(Beginning of READING TEXT)

Tuesday, September 24, 2013

Ten Month Checkup

Today I had my six week appointment with my oncologist. It's been ten months since my last treatment. I was a little reluctant to go because I have not been doing well this past six weeks and I did not want to let Dr. Meluch down. He was so proud of my progress last time.

During this six week period, I started off amazing, running my first 5K. Soon after, work started getting stressful and my dog, Bailey, whom I call my daughter and my heart, got really sick again. It broke my heart. I just knew I was going to lose her. I gave up on myself for a little while, not caring much about working out or trying to eat better.

Surprisingly, I still managed to loose two pounds. I credit the medicine because I have not been doing well taking care of myself at all!

Dr. Meluch was not disappointed one bit. When he came into the room, he asked how I was doing. I told him I was great, but admitted that a few weeks ago, I felt my throat and thought I felt a lump. He examined me like he always does and told me everything was okay. He said it is common for people who have been through what I have been through to immediately think the worst. I can hit my hand quite naturally, hurt the next day, and wonder if cancer has returned. There is no logical reason to jump to that conclusion, but it is common and normal to do so. I told him about the Women Survivors Convention and how helpful it was to hear from others and know that what I am going through is very normal. I told him about the 5K. He was proud of that.

After examining me, he told me I will more likely experience long term effects of the chemotherapy than actually getting cancer again, such as the need for my upcoming hysterectomy and the thyroid issue. I told him I have an upcoming appointment with my gynecologist to schedule the hysterectomy.

I said, speaking of my thyroid, I haven't been doing as well as I had hoped. I didn't get into the details with him, but I told him I'd been having a rough time lately and when things go bad like they have, I tend to eat!

(End of READING TEXT)

> YOUR TASKS:
[1] Translate this sentence from the post about the ten-month checkup into Spanish: "It's been ten months since my last treatment."
[2] Extend the post about the ten-month checkup with a few more paragraphs that pick up right after its last sentence.

(Beginning of EXTRACTED INFORMATION)

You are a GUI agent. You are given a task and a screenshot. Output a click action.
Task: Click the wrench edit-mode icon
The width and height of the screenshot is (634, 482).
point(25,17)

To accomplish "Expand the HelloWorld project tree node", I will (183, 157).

(End of EXTRACTED INFORMATION)
(Beginning of EXTRACTED INFORMATION)

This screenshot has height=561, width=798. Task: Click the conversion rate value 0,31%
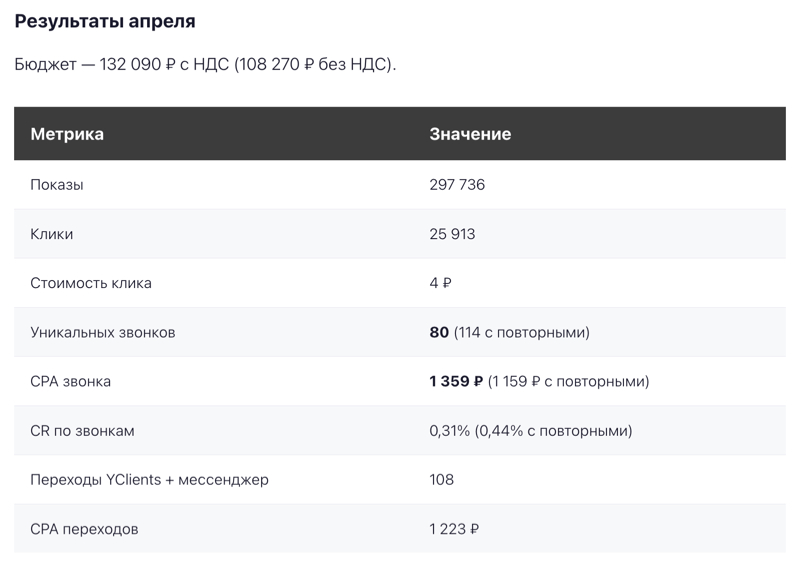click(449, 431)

(End of EXTRACTED INFORMATION)

> EXERCISE RESULTS:
[1] Han pasado diez meses desde mi último tratamiento.

[2]
Instead of being disappointed with me, he gave me a side hug and said he could tell I was feeling better. I had a sparkle in my eye. He said it was okay that things weren't going as well as I had hoped. It will come. It will happen. That made me feel pretty good.

When I left, I wondered a little at why he wasn't more upset with my slow progress. I realized that:

1) he's the one who told me it would take time. I'm sure he realizes better than I do the struggles with regaining a sense of normalcy and moving forward. (I saw an interview with a survivor of sexual assault recently. She said there is no such thing as getting back to who you were before the rape. Instead, you learn to find a new normal. I think the same is true for survivors of any major life changing event, including cancer.)

2) It occurred to me that a lot of people don't even try to do what their doctor tells them to do. I think he recognizes that I am trying. I trust him and know he knows more than I do about how to get healthy again.

I asked him when my one year anniversary date is, the last day of treatment or the day I got my tests and he said I was in remission. He said it was the date of my last treatment. In that case, I will be celebrating in less than two months (November 19). However, it will be some time in December before I get my next scan. I will celebrate again once I get the official word that all is still good. At that time, I will talk to him about if/when I can move back home!